The broken windows theory says that cracking down on petty crime reduces more serious crime. The name comes from the explanation that if a building has a few broken windows, it invites vandals to break more windows and eventually burn down the building. Turned around, this suggests that punishing vandalism could lead to a reduction in violent crime. Rudy Giuliani is perhaps the most visible proponent of the theory.  His first initiative as mayor of New York was to go after turnstile jumpers and squeegeemen as a way of reducing crime in city. Crime rates dropped dramatically during his tenure.

In the book Pragmatic Thinking and Learning, Andy Hunt applies the broken windows theory to software development.

Known problems (such as bugs in code, bad process in an organization, poor interfaces, or lame management) that are uncorrected have a debilitating, viral effect that ends up causing even more damage.

I’ll add a couple of my pet peeves to Andy Hunt’s list.

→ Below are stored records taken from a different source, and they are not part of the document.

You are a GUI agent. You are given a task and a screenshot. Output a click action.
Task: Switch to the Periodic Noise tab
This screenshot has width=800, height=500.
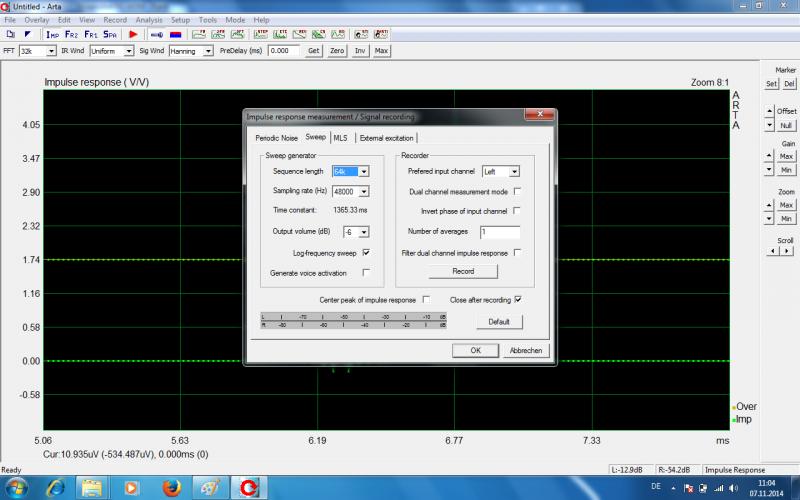pyautogui.click(x=275, y=138)
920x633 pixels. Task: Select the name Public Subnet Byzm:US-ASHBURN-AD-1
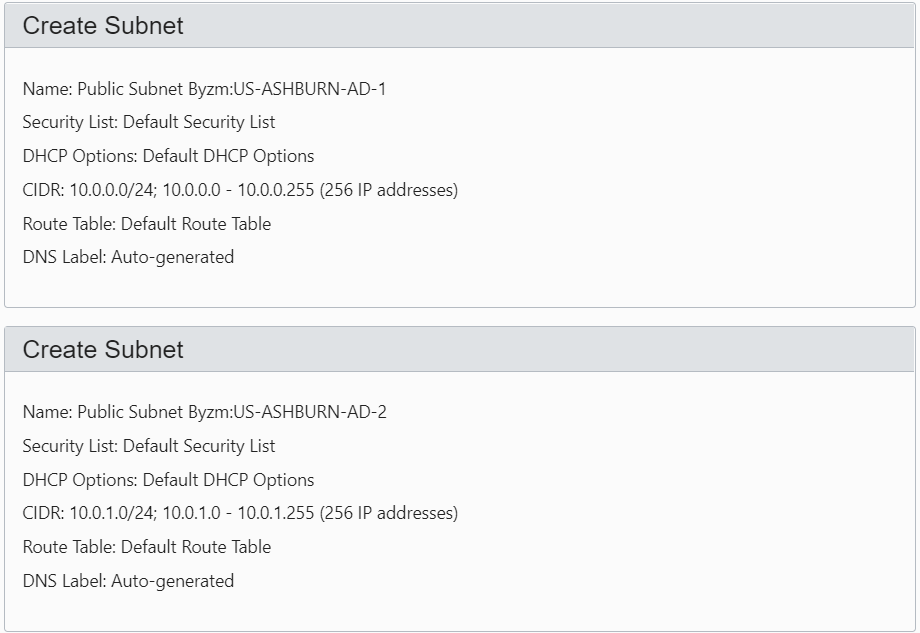coord(232,89)
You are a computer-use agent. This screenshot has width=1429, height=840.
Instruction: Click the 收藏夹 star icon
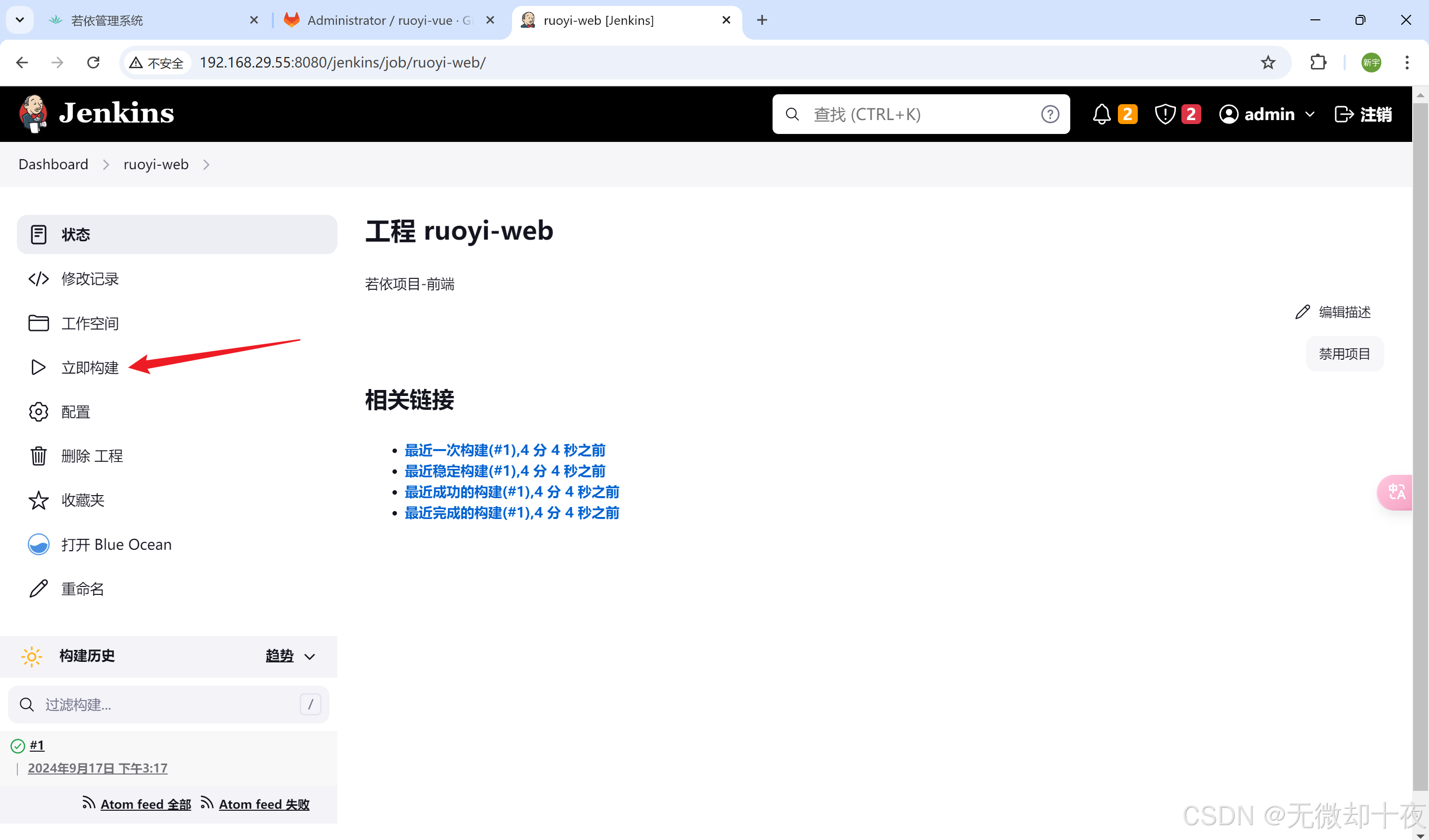(38, 500)
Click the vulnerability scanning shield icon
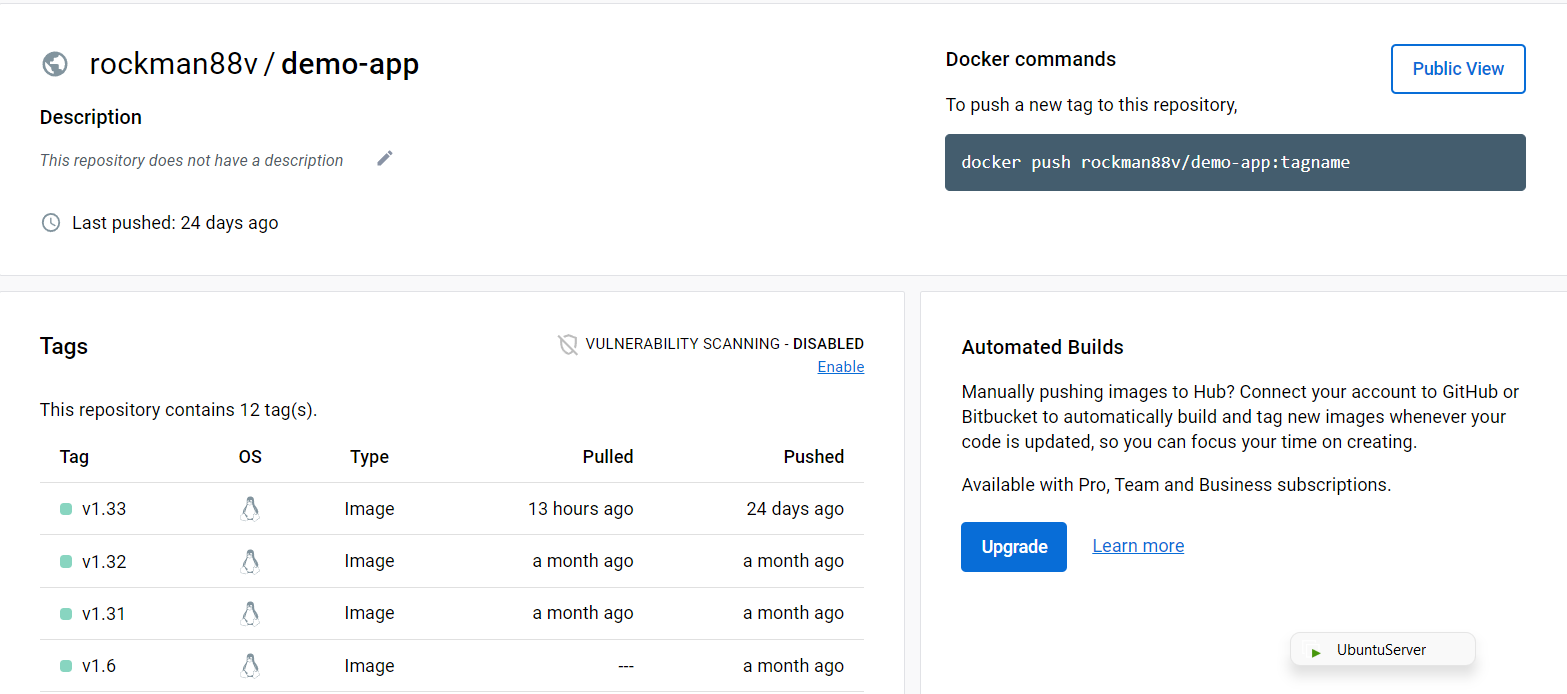The image size is (1567, 694). click(x=568, y=345)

The first is compiler warnings. I can’t understand why some programmers are totally comfortable with their code having dozens of compiler warnings. They’ll say “Oh yeah, I know about that. It’s not a problem.” But then when a warning shows up that is trying to tell them something important, the message gets lost in the noise. My advice: Just fix the code. In very exceptional situations, explicitly turn off the warning.

The second is similar. Many programmers blithely ignore run-time exceptions that are written to an event log. As with compile warnings, they justify that these exceptions are not really a problem. My advice: If it’s not really a problem, then don’t log it. Otherwise, fix it.